- [Exercise instructions]: Swap every occurrence of "Click" in the entries below for "Tap" and write the entries out again with no other changes, omitting the pictures.

- [Items]:
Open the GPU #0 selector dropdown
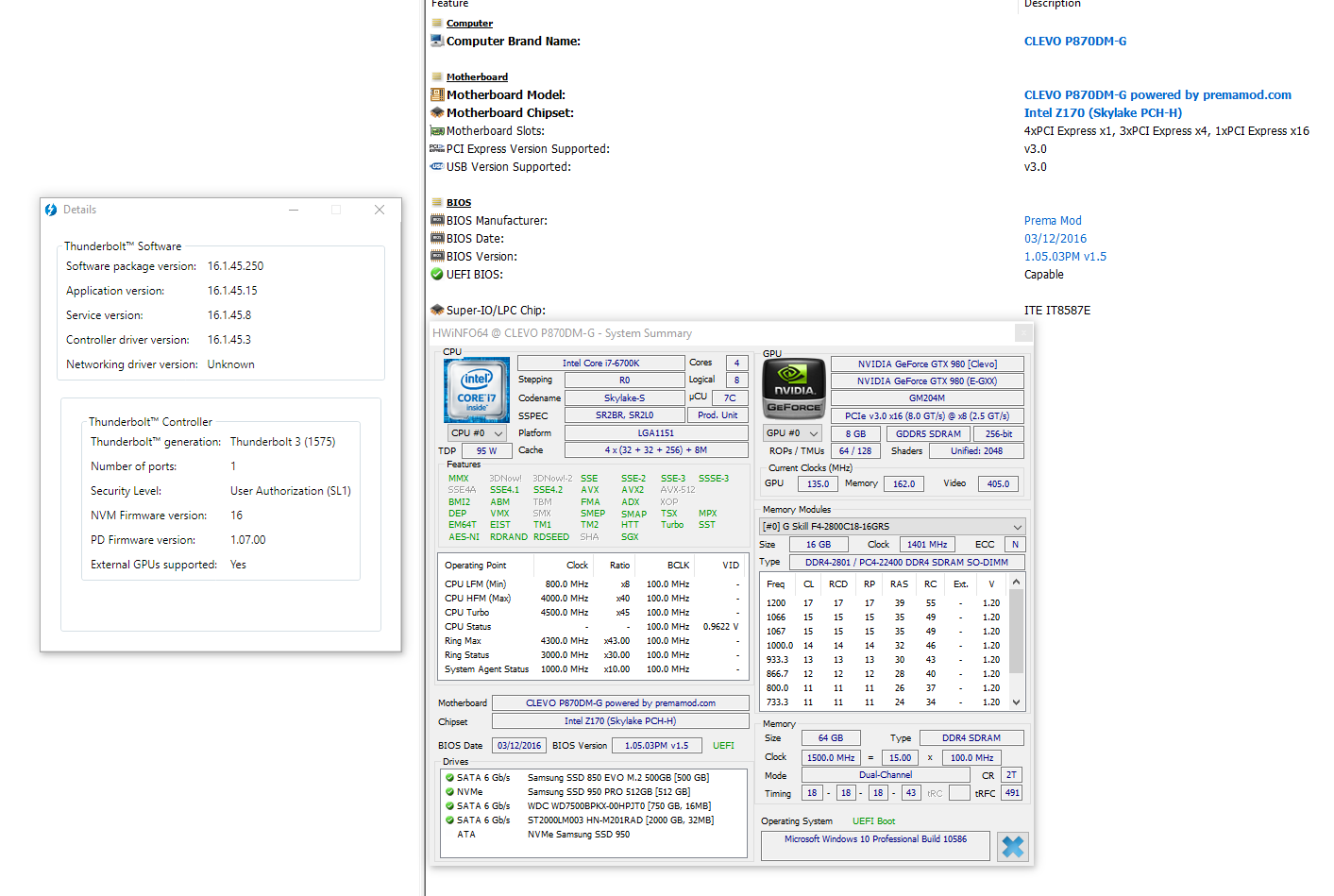Image resolution: width=1334 pixels, height=896 pixels. [x=791, y=433]
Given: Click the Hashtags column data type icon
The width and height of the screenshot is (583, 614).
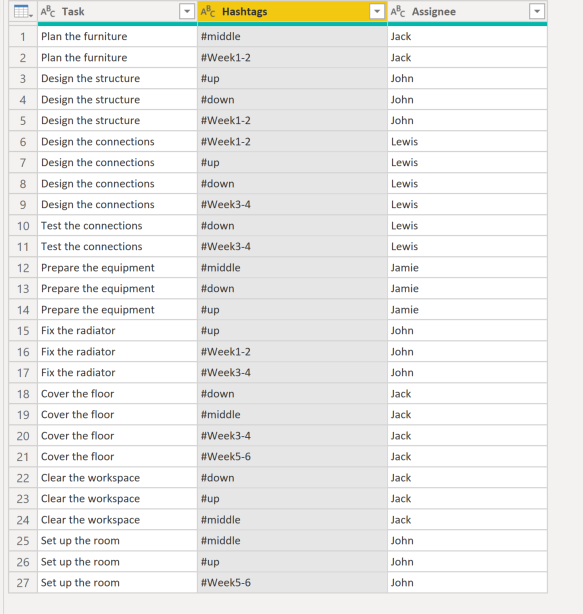Looking at the screenshot, I should (208, 12).
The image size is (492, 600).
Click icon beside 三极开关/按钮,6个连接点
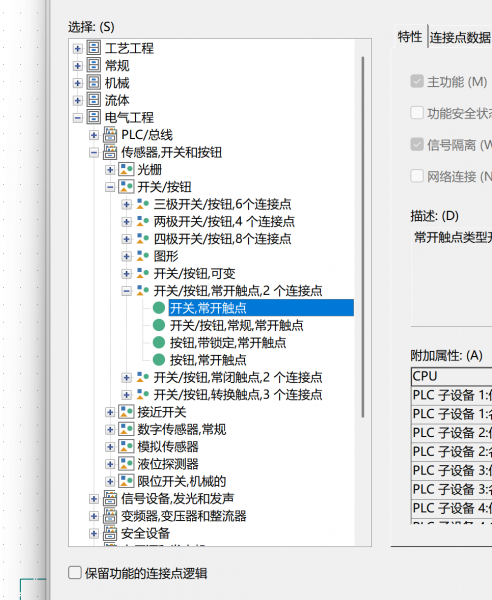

- [The output]:
Open the GPU #0 selector dropdown
Image resolution: width=1334 pixels, height=896 pixels. [x=791, y=433]
Given: Tap the Hashtags column data type icon
The width and height of the screenshot is (583, 614).
Looking at the screenshot, I should (208, 12).
The image size is (492, 600).
Tap icon beside 三极开关/按钮,6个连接点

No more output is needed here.